» **ENSEMBLE DE TÂCHES**:
a) Relevez tous les verbes à l'impératif dans la citation du texte fourni qui commence par « Aimez vos ennemis ».
b) D'après le texte fourni, de quel poème l'esprit inspire-t-il l'enseignement de Luc ?

» **TEXTE FOURNI**:
Encore faut-il bien comprendre les divers recommandations de cet enseignement de Jésus. Ce serait faire preuve de manque de sens que de comprendre qu’il nous faille par exemple tendre la joue gauche lorsque quelque un nous soufflette sur la joue droite. Jésus n’a pas présenté l’autre joue au valet qui le frappait; au contraire, il le reprend en disant : «Si j’ai mal parlé, prouve-le; mais si j’ai bien parlé, pourquoi me frappe-tu» (Jn 18:23). L’esprit du poème du Serviteur de Yahvé (Is.50:5-6) inspire l’enseignement de Luc : «J’ai tendu les joues a qui m’arrachait la barbe, je n’ai pas soustrait ma face»…Amour sans mesure pour être aimé sans mesure : «Aimez-vous les uns les autres comme je vous ai aimés»., «Aimez vos ennemis, faites du bien sans rien espérer. Soyez miséricordieux comme votre Père est miséricordieux. Ne jugez pas, ne condamnez pas, pardonnez, donnez… La mesure dont vous vous serez servi pour les autres servira aussi pour vous ».

» **DONNÉES ENREGISTRÉES**:
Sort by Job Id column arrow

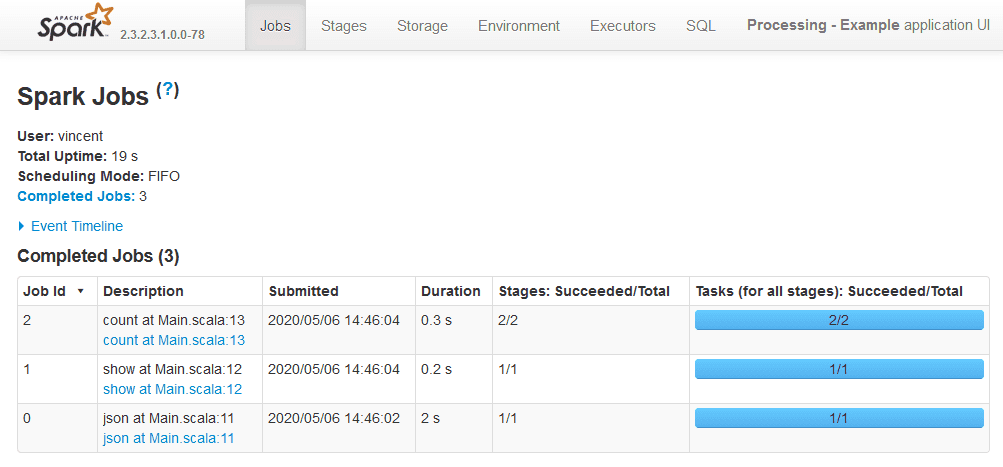81,292
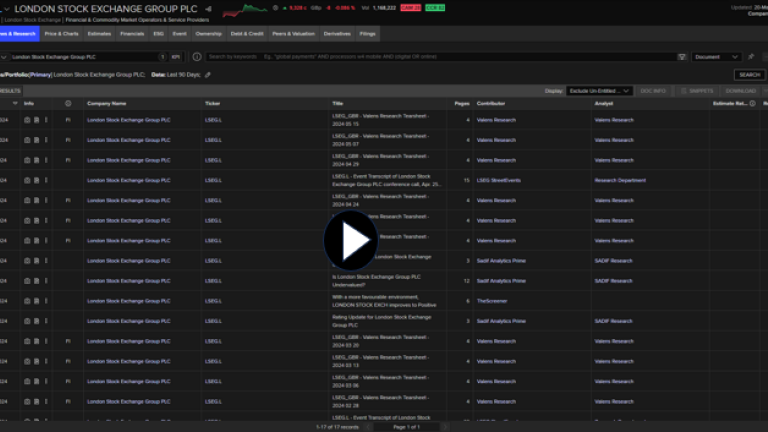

» **RÉPONSES AUX TÂCHES**:
a) Aimez, faites, soyez, jugez, condamnez, pardonnez, donnez.

b) Du poème du Serviteur de Yahvé (Is 50:5-6).